● WORK TO COMPLETE
Gather each line in the entries that includes the string "logo".

[Stored records]
......

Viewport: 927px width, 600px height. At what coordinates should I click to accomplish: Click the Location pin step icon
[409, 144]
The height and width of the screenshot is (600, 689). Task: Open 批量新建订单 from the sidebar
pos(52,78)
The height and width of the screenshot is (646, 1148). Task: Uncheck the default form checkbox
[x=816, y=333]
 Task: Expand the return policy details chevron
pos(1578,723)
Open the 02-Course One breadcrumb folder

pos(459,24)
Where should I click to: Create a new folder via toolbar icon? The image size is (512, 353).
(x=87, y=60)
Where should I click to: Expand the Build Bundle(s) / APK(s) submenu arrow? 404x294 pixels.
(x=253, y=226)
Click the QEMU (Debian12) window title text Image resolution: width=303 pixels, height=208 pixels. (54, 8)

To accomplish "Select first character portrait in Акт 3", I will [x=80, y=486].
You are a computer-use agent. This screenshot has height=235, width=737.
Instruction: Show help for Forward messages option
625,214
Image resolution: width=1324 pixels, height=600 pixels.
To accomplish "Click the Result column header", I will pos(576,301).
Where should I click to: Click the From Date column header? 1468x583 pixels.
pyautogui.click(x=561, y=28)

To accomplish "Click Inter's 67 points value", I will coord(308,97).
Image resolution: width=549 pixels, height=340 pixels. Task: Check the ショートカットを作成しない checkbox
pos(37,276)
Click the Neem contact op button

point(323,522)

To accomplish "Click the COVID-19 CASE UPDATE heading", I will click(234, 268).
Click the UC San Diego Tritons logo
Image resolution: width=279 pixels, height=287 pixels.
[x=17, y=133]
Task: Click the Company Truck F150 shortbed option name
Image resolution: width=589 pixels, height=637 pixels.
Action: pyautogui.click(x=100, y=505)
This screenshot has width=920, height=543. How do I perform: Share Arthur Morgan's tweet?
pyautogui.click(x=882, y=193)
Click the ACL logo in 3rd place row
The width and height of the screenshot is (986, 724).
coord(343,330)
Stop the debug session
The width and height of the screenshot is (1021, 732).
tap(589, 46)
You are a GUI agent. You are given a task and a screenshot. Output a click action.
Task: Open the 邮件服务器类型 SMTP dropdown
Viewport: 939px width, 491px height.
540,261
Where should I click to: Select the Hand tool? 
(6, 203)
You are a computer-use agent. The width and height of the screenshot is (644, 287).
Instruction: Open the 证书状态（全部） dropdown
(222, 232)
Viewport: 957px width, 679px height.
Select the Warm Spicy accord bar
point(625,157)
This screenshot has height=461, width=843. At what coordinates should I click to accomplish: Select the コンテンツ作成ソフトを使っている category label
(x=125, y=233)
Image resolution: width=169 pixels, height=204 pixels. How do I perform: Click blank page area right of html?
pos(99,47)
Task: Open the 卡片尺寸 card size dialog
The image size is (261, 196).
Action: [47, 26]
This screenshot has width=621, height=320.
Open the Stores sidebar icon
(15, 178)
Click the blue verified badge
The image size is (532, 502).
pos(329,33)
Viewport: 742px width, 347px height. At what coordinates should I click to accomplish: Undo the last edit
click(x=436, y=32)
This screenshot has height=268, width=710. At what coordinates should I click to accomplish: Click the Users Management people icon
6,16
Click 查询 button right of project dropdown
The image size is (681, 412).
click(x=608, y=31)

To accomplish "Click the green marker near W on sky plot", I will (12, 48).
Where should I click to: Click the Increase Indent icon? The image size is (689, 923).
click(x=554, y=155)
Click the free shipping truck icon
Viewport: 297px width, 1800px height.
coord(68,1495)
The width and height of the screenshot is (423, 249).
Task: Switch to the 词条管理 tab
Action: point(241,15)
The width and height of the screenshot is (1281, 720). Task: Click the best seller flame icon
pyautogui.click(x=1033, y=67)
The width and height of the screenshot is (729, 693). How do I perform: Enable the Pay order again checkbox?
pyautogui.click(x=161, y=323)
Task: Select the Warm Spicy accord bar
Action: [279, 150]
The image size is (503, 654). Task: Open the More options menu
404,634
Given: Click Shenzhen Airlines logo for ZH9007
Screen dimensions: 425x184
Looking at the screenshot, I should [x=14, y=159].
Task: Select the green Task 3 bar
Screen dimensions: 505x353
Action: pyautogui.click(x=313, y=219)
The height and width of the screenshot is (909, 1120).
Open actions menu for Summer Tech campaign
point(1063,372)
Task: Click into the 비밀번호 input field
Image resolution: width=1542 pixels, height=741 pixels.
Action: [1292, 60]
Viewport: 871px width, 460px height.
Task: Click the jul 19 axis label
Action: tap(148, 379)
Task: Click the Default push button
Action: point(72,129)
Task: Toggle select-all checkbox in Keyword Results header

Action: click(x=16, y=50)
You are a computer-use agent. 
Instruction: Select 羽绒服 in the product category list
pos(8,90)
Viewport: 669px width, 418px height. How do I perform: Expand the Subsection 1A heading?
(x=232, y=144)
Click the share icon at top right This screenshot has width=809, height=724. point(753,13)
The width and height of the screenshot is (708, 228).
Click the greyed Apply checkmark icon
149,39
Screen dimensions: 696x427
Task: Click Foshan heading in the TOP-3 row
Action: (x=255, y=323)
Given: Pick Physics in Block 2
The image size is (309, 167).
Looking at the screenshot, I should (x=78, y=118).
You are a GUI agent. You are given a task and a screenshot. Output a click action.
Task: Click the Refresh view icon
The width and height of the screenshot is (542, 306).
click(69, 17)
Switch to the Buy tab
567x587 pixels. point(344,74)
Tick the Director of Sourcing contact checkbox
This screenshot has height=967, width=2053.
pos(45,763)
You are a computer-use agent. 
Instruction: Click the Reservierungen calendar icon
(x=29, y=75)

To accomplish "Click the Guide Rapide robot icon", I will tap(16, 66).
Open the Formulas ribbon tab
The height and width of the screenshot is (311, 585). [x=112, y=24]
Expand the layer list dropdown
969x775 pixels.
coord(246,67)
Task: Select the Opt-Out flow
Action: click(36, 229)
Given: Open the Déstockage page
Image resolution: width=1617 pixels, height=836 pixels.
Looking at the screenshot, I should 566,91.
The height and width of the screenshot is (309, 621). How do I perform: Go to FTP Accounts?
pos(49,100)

......

● ANSWER FOR THE TASK
Click the UC San Diego Tritons logo
Click the ACL logo in 3rd place row
Given: Click Shenzhen Airlines logo for ZH9007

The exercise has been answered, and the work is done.